私は何かのプロか、と問われたらちょっと困りますが、例えば<古本>のことだったら、
ある年代のある種の本には少ーしは詳しい、しがない古本屋です。
が、この場合の「詳しい」というのが、「値段」のことでないのが残念です・・・。
<そのあたり>の本を、すべて読んでいるいう評論家的立場ではもちろんなく、
本の流れみたいなことを知っているに過ぎず、
香りというか、まあ本にまとわっている<雰囲気>みたいなものに馴染んでいたということにすぎないのですが。
でも、その方面に詳しい方から本を譲られるときなどは、
その方と私としか通じない言葉で話しているに違いないのです。
たとえば、
「あ、これね。そうそう、この本の作家だ」。「で、これもその人に近くて」「あ、これ、面白いよね。」
「この人には珍しくね」「うん、でこれはあの棚においてみようかな。」「ちょうどいいかも」
「賑やかしっていうか」「売れなくても、あってほしい本」「そこいくとこっちは」「そうね、ここはこれのが」
などという会話。そのあたりについて興味ない人にとってはなんだかわからない。
暗黙の了解があり、本の好みは異なっても、それを認めているような。
やっぱ、本が好きな二人です。
この前、ひさしぶりに会った人と立ち話を始めたとたんに、自分が<減らない口>を叩いているので驚きました。
「ことばが悪いねェ」と、相手は苦笑いして言うのですが、
そんなことは構うことはなく、いくらでも軽口が出てくる、出てくる。
相手は笑っているだけでしたが、こちらは止まらない。
わあ、私、ノッている、うう、こーいう、くだらないことをうんと話したかったんだ。と思ったものです。
くっだらないけど、それを<愉快>と受けてくれる人がいい。
でも、こんな風に自分の好きなことを全開で話せる相手は、
そんなに多くはいないのではないでしょうか。
(だから時々、モーニンとイブニンになって、会話してみたりします。

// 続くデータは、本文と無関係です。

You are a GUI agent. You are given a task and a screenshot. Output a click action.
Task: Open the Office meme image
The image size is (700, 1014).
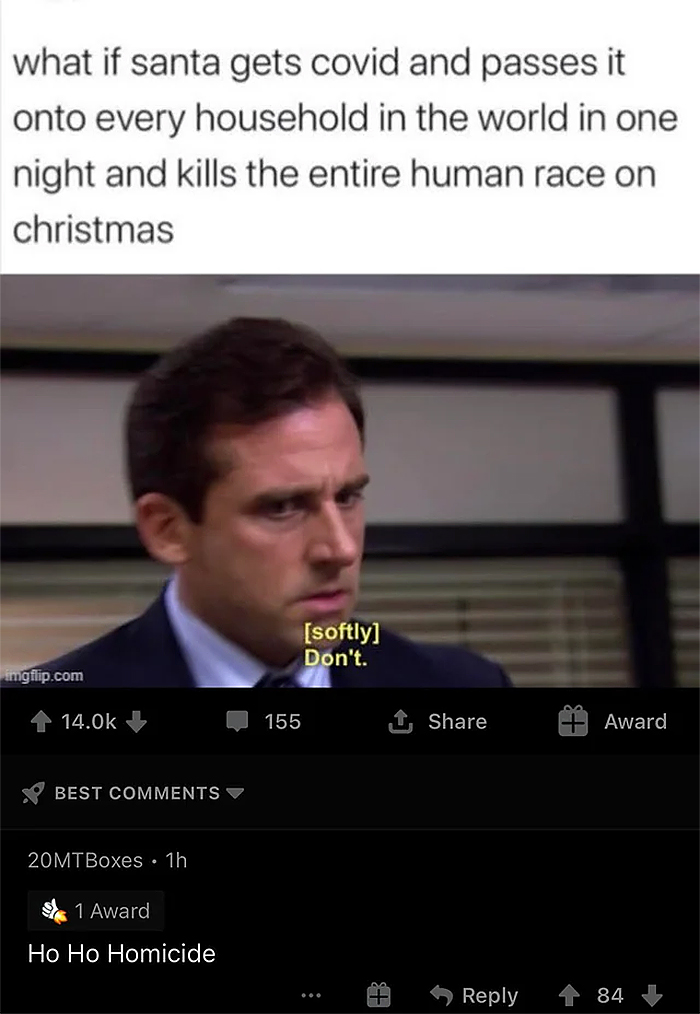pos(350,480)
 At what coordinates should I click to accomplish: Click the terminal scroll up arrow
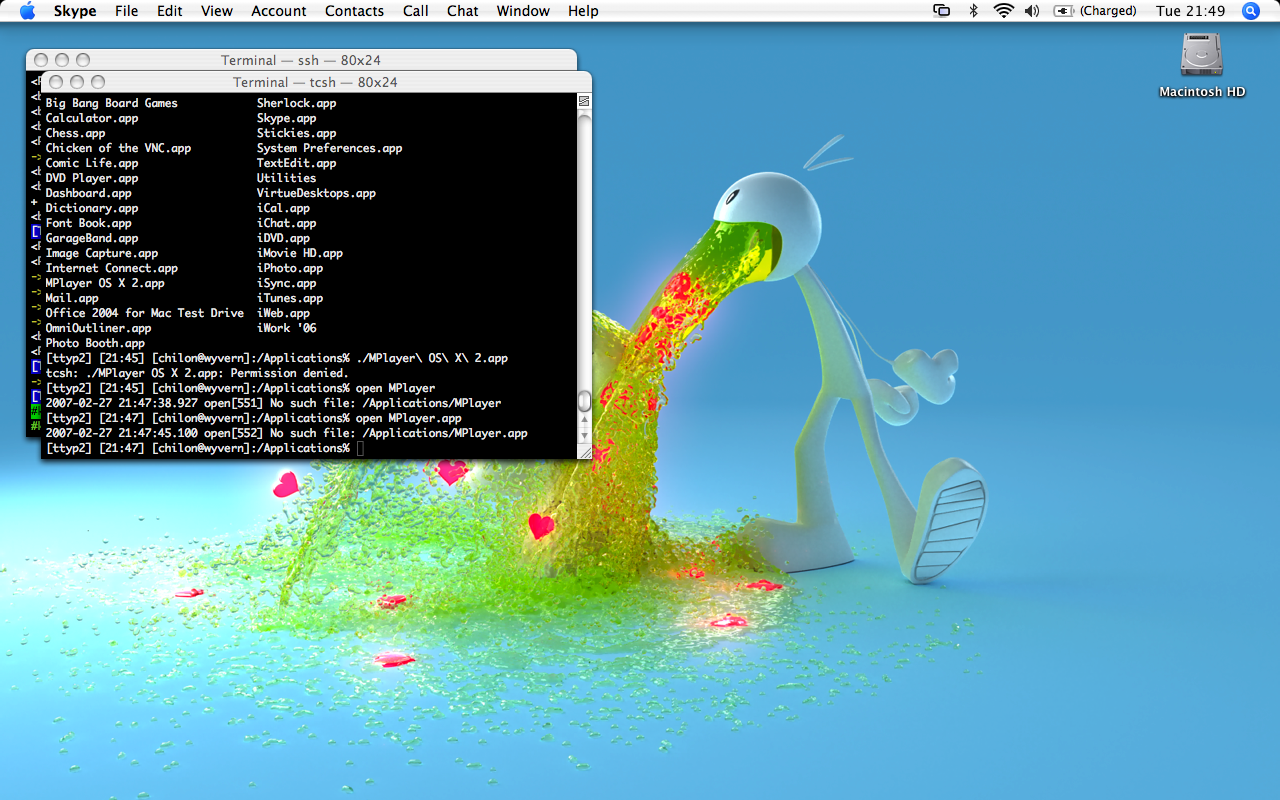tap(584, 419)
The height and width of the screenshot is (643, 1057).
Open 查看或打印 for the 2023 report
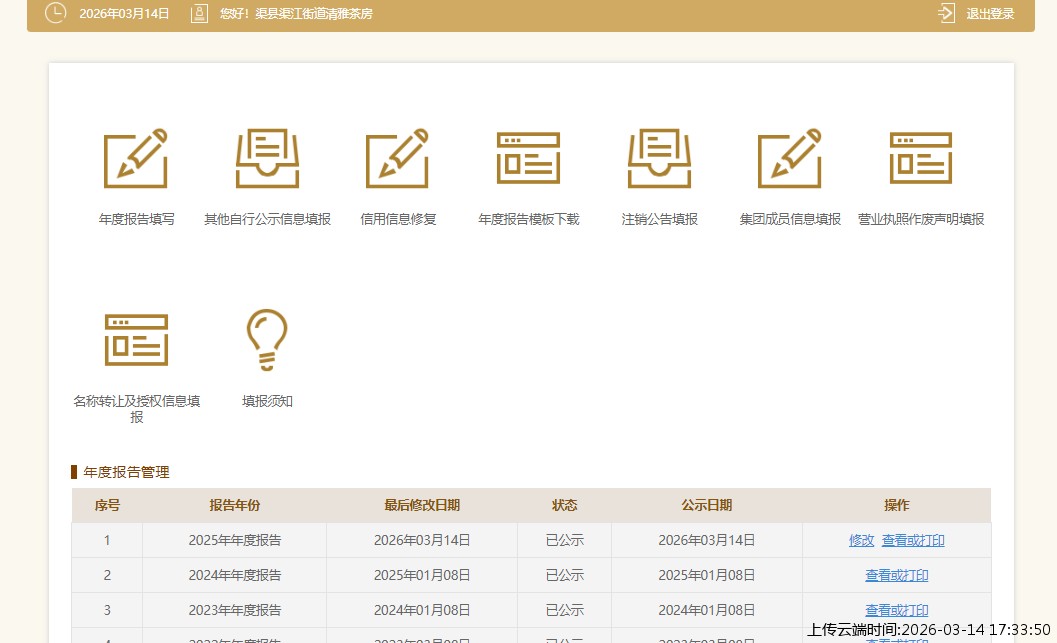tap(896, 610)
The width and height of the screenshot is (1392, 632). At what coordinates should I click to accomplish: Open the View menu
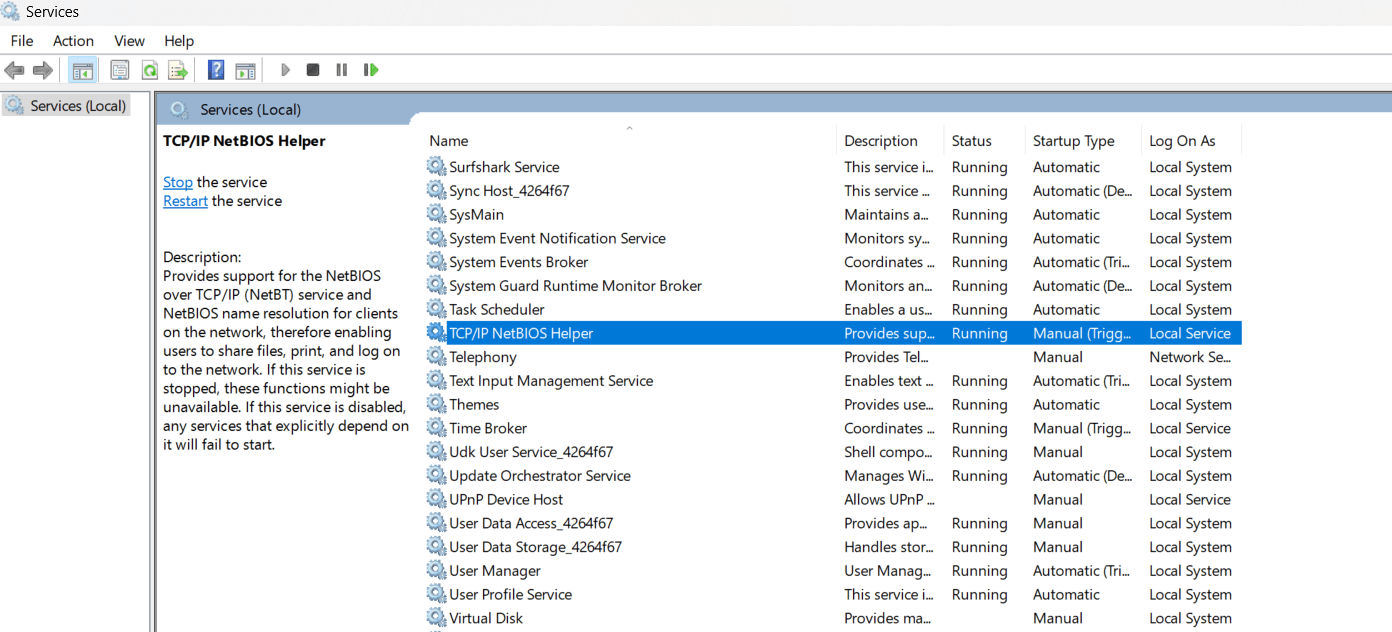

)
だいたいは話す相手に合わせて、わかる言葉でしか話しませんし、話せません。
年月が経って、慣れていったとしても。
私なども、相手に合わせているのが、ほぼ95パーセントと言ってもいいかもしれません。
プロの会話、言葉というところから少し話がずれていってしまったのですが、
「必要な話はそんなにはできない」、ということを、覚えていてもいいかと思います。
誰にでもわからなくてもいいから、でも必要な言葉は持っていたい。
それは、寂しいことじゃない。
そして、時にはそのことを話せる相手と話すのが、(言葉にとっても)発展的だと思いました。
もうちょっと言えば、アーティストさんの作品、本、など、<プロ>の作品 を、
プロじゃない人に向かって伝える言葉を、きちんと書けたら、と願っているのです。
それを私のもっとも大切な<プロ>にしたい。
右は、十日前に満開だったつつじ。
もう、ほとんど花が落ちてしまいました。
明日の風雨で、全てなくなってしまうかもしれません。